If 1% of what Trump has done to violate basic human decency and the rule of law were done by Obama or Hillary, you and Guarneri and our friend Schuler, and the entire cohort of old white guys would be incandescent with rage. You know, like I am now. It’s not me who changed. I still know who I am and what I believe.
@Michael Reynolds:
Speaking only for myself, your baseless, fact-free, and racist ad hominems are as meritless as ever.
@Andy:
You could not be more clueless, dude. When’s the last time you sat down and took your beliefs apart to see if they still worked? When’s the last time you examined your own prejudices?
It is absurd – utterly absurd – to pretend that you treat Trump the way you would treat Obama or Hillary. If Obama had said, “I have absolute authority,” you, Drew and Schuler would have lost your shit. Trump does it and not a peep.
You’ve lost your moral compass. I still have mine. See, had Obama spent three years hate-tweeting I’d have been calling for his removal. So would you. But suddenly there were different rules, rules for the large angry white man that were not applied to the black man or the white woman.
Is that racism? Yes. Is that sexism? Yes. Is it hypocrisy? Beyond any shadow of a doubt.
@Michael Reynolds:
What is bullshit Michael is the conceit that you know my views and values better than I do.
I don’t presume to tell you what you actually think nor do I play pet psychologist to explain your behavior and why you act the way you do here. I especially won’t make stupid assumptions that your views are based on your age, race, ethnicity, religion, or skin color – which has become the go-to reason for you to criticize others. And the reason I don’t do that is because such tactics are inherently dishonest. This internet pseudo-psychology is the entire basis of your criticisms of me since you don’t have any evidence or knowledge other than the caricature you’ve created in your mind.

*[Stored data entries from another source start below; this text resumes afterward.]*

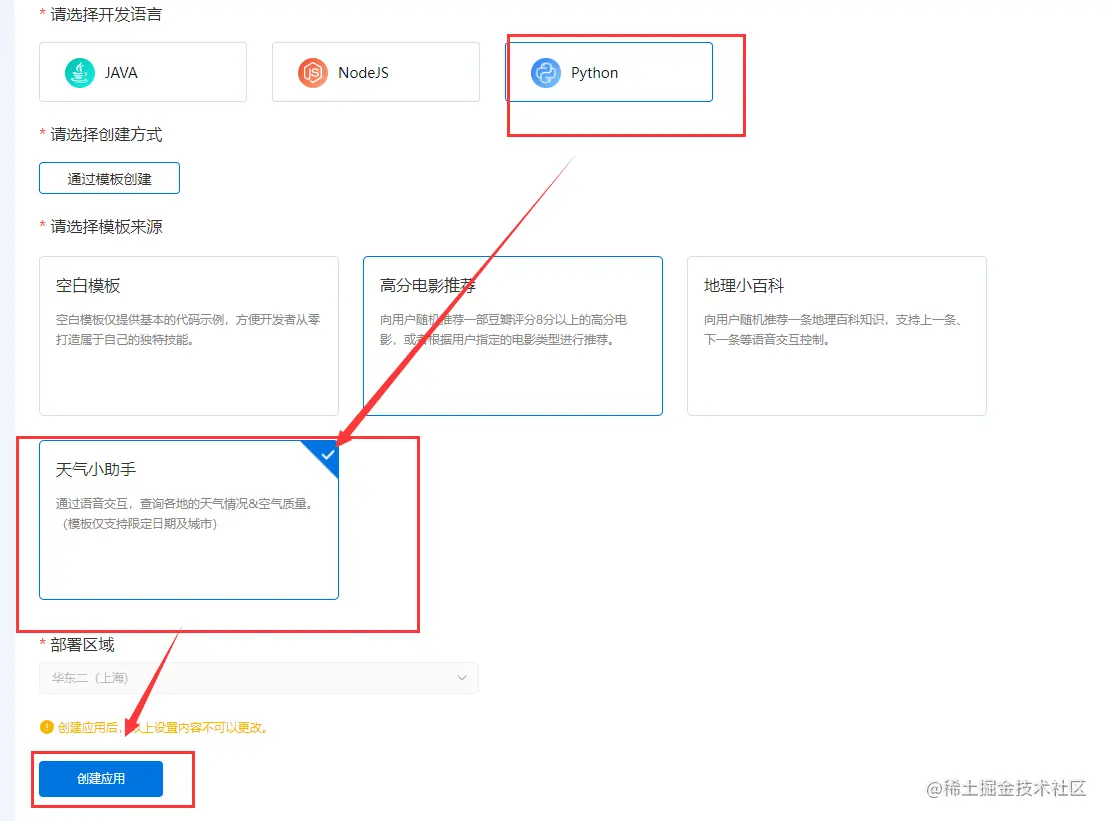Click the 创建应用 button
1109x821 pixels.
point(99,779)
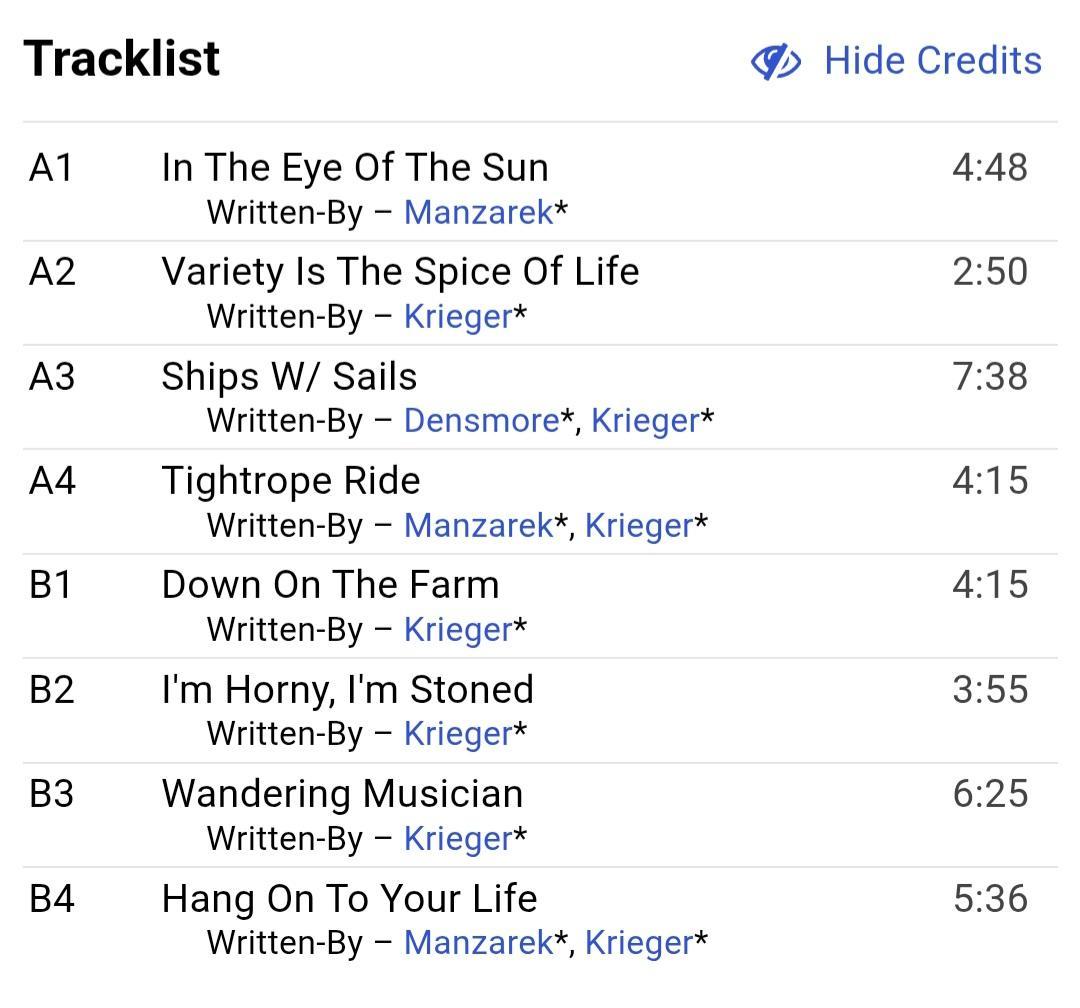Image resolution: width=1080 pixels, height=1008 pixels.
Task: Open Manzarek credit under In The Eye Of The Sun
Action: 478,212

You don’t even have the decency to ask questions or clarifications before you pass judgment. You could, for example, ask – “Hey Andy, why haven’t you criticized Trump for his ‘I have absolute authority’ comment here at OTB?” But you didn’t ask and you don’t even make a pretense of asking. You are so self-assured in your “analysis” of me that you don’t need to do that – you can just jump to making a stupid declaration that I must be OK with it, and then add in the even more stupid assumption and counter-factual psychobabble about what you deign I would have done had Obama said it.
If there’s anyone here who should engage in some introspection Michael, it is you.
Furthermore, I owe you nothing and I have no obligation or desire to engage with you on your bogus presumptions about my character which are in the vein of “have you stopped beating your wife.” I’m not going to play the dishonest game where you make some bullshit claim about my character in order to try to get me to disprove your assertions. I reject your presumptions outright.
The only thing I will say is that the fact that you resort to name-calling, ad hominems and presumption in lieu of an actual argument says a lot more about your character than it does mine. It should go without saying, but assuming you know what and how people think based solely on what they choose to engage on in a single online forum is just dumb…but here you are.
Frankly Michael, I’m tired of your bullshit. As a means to get me to shut up or get me to stop commenting here, it very well may be effective. You and some of the others here who utilize similar tactics have successfully chased off those with any heterodox views outside of a very narrow lane. Life is short and who wants to deal with that? It’s no wonder that so many retreat into ideological safe spaces when there are people like you to deal with.
I think instead departing completely I will, from now on, just cease responding to anything you write here. I already have an unpublished list of people I will no longer engage with – congratulations on making that list.
Goodbye Michael.
In the end, the original article didn’t impress me. I think that somebody said ‘what if X was a repeat of Y?’